_Directions:_ If a line in the entries below contains "Before", copy it.

_Records supplied:_

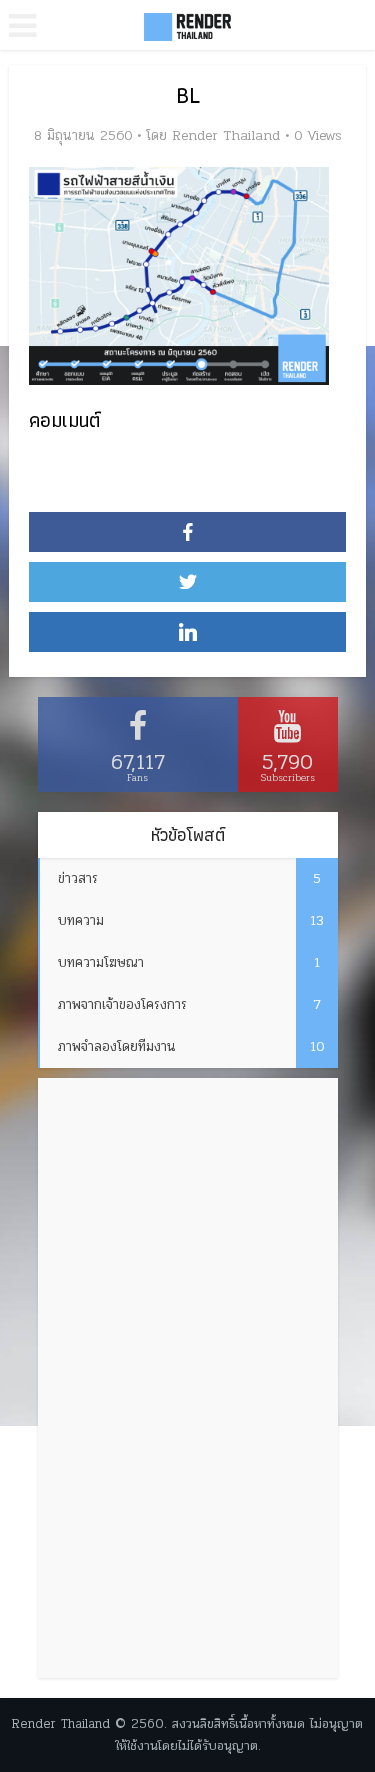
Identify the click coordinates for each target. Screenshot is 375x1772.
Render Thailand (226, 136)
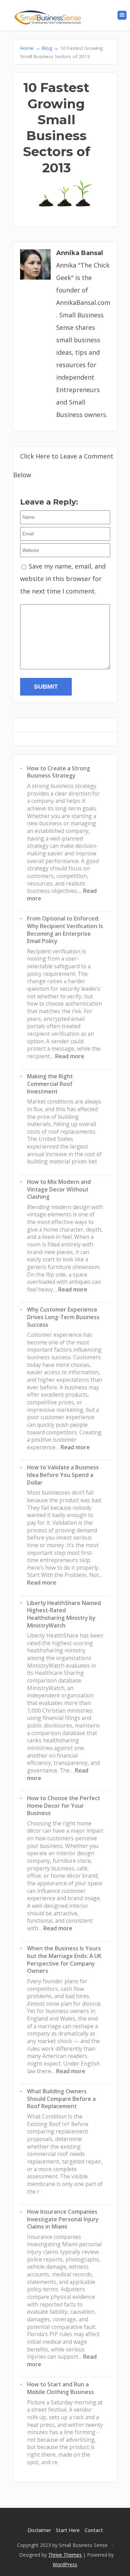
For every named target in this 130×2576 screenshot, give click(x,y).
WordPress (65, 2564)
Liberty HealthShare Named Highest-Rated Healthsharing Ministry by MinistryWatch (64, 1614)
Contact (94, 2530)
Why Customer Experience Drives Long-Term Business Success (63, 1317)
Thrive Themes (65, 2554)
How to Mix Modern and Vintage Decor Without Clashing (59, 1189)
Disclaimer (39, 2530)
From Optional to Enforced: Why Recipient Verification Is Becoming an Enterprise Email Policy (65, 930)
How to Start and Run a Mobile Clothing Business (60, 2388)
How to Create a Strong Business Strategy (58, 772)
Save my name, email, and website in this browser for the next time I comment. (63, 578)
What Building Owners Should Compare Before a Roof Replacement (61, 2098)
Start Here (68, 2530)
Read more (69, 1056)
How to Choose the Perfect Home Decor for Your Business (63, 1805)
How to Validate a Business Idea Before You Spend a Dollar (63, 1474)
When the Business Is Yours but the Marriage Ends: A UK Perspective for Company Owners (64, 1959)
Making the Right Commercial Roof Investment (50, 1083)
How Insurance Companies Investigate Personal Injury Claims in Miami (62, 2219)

_Completed exercise:_
What Building Owners Should Compare Before a Roof Replacement (61, 2098)
How to Validate a Business Idea Before You Spend a Dollar (63, 1474)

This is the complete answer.